If you don’t get my title this week, then you must not have watched much Curb Your Enthusiasm with Larry David. If that is the case, I feel sorry for you. Here is a mashup of the times he used the above catch phrase.
Almost everything globally that has a floating price was higher this week, MLPs included. The few exceptions included: Silver (down 2%), Chinese stocks (Shanghai Index down 0.9%), natural gas (down 0.4%) and government bonds (TLT down 3.3%). Everything else had a pretty pretty pretty good week…
The domestic stock market reacted positively to the 489 billion Euros worth of 3 year bank loans at 1% to 500+ banks that was announced by the ECB early in the week. Then the market further rallied (on weak holiday volume) after the initial unemployment claims surprised in a positive way for the second straight week. MLPs under-performed the S&P 500 this week, but are still far ahead going into the last 4 trading days of the year.
If MLPs have another week like last week again next week, the index will be at all time highs, last reached in late April of this year. As I’ve noted before, the peak of the index means very little, considering it doesn’t include distributions. Looking back at how the MLP Index has performed compared with how that same Index has performed including distributions in the chart below, you can see how important distributions have been, accounting for more than 70% of the return of the Index from inception through Friday.

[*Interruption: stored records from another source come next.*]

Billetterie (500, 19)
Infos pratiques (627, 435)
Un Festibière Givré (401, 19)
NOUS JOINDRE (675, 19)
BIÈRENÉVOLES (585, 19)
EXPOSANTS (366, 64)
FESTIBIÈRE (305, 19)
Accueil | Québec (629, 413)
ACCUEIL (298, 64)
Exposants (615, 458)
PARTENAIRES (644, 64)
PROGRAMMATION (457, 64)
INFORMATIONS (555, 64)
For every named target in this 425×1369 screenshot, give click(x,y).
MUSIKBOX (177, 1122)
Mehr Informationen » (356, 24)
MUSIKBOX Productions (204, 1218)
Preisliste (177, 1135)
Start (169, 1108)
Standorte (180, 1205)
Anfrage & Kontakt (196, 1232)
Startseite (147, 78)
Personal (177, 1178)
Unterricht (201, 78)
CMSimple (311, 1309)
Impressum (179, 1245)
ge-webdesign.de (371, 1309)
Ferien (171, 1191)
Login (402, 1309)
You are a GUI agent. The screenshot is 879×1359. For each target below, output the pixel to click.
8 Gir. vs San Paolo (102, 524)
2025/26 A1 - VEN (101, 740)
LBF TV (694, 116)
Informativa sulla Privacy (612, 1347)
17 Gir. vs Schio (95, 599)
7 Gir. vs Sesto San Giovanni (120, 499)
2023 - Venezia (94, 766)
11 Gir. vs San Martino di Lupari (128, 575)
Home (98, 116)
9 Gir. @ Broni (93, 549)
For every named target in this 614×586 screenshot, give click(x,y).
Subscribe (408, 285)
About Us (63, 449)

The Total Return Index is at all time highs currently, having surpassed the April 28th peak back in early December.
Either way, the bottom line is, MLPs have performed very well lately, defying gravity and other risk assets. It is becoming harder and harder to find MLPs that look cheap, particularly when looking at the large cap MLPs that have led the sector higher. I generally have a fear of such heights and may be layering on some puts next week to protect against another pullback in 1Q 2012. Despite the above chart of miraculous growth since 1996, it doesn’t hurt to play defense when things get frothy (beyond the put premiums paid, which hurt a little).

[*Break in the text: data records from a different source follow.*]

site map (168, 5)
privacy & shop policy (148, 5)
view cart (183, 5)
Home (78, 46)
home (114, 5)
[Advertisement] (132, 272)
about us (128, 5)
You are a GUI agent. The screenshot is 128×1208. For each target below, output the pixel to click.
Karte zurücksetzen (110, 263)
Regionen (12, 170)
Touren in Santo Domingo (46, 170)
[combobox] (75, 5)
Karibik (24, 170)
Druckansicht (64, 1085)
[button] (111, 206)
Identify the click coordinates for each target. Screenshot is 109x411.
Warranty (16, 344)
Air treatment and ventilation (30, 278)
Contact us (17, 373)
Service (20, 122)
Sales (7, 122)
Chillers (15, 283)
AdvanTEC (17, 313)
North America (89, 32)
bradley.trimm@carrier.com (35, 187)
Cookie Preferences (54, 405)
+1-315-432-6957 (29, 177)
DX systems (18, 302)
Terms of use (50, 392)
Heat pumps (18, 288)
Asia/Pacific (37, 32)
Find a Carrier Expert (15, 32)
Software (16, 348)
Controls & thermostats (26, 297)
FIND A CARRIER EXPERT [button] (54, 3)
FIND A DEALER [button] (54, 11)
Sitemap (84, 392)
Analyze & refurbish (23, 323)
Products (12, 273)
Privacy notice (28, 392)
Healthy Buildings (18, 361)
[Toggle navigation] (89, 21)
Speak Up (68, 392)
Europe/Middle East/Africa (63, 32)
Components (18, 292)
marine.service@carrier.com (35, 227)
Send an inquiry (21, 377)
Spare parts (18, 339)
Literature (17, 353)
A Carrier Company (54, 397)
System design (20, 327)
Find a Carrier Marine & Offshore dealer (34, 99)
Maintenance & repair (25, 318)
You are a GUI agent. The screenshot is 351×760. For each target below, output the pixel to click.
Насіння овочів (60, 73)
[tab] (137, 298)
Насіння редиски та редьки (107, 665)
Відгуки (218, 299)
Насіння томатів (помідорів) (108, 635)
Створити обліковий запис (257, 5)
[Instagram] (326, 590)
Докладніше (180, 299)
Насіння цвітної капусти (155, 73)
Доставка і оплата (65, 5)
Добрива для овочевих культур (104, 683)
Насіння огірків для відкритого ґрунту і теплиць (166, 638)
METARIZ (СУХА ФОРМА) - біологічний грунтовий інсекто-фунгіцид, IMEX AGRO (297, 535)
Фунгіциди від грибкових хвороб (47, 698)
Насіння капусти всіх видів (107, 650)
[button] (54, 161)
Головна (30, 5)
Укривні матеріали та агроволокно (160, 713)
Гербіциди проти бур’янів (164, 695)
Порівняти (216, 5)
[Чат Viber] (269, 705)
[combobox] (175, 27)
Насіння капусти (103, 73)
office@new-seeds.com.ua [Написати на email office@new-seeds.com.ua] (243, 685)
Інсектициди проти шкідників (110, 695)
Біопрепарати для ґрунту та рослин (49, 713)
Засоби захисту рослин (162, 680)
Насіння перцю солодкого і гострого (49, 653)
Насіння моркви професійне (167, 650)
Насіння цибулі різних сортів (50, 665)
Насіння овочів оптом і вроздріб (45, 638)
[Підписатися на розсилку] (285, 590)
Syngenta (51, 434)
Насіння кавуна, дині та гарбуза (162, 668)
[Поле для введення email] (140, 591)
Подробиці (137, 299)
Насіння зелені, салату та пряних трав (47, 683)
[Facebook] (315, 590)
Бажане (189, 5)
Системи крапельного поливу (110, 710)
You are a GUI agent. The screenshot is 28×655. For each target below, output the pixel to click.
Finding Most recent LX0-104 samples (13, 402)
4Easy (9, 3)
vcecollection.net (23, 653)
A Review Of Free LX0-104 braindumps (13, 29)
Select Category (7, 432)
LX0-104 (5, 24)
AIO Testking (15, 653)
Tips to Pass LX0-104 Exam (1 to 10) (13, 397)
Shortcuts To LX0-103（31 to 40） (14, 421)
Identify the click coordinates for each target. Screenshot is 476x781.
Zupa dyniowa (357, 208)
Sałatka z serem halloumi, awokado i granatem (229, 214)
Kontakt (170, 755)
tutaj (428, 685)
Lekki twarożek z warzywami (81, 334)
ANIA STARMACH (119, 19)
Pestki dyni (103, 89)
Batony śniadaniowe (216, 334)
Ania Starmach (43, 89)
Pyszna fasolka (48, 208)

If you do consider buying puts or shorting the sector, however, you should be aware that January has historically been the strongest month for MLP returns by far. January MLP Index returns have averaged 3.6% over the last 16 years, compared with 0.52% average for all other months.
Good luck, that’s all from me for now, I have to get to sleep so I can celebrate Christmas with my kids at 6am. Its not that they are going to wake up early for Christmas, they wake up at 6 (or earlier) every single day…should be good times, even with bleary eyes. By the way, this is my 100th post. Thanks to everyone who has read it and encouraged me to continue posting since my first entry back in December 2009.
Winners and Losers
Recent IPO LRE was the biggest winner this week, the beneficiary of some glowing initiation pieces. Another recent E&P MLP IPO, Memorial Production Partners (MEMP), was one of the few MLPs that was down on the week, which is interesting because it is a similar story to LRE, so perhaps when MEMP research comes out in a few weeks, MEMP will shoot up as well. NKA has been the worst performing MLP by far in 2011, and it fell further behind this week.
News of the (MLP) World
Although it was a light trading volume week and capital markets are closed for the rest of the year, there was plenty of news.
WPZ Announces Acquisition of $750 million Marcellus Gathering System (press release)
LINE Announced Better Than Consensus 2012 Guidance (press release)
Copano and Magellan Announce Eagle Ford Joint Venture (press release)
“ETF in a Box” Firm to Help Yorkville Advisors Launch MLP ETF (press release)
EVEP Announces new CEO (press release)
Disclosure: The information in this article is not meant to be financial advice, we are not your financial advisor and I am posting my comments for informational purposes only.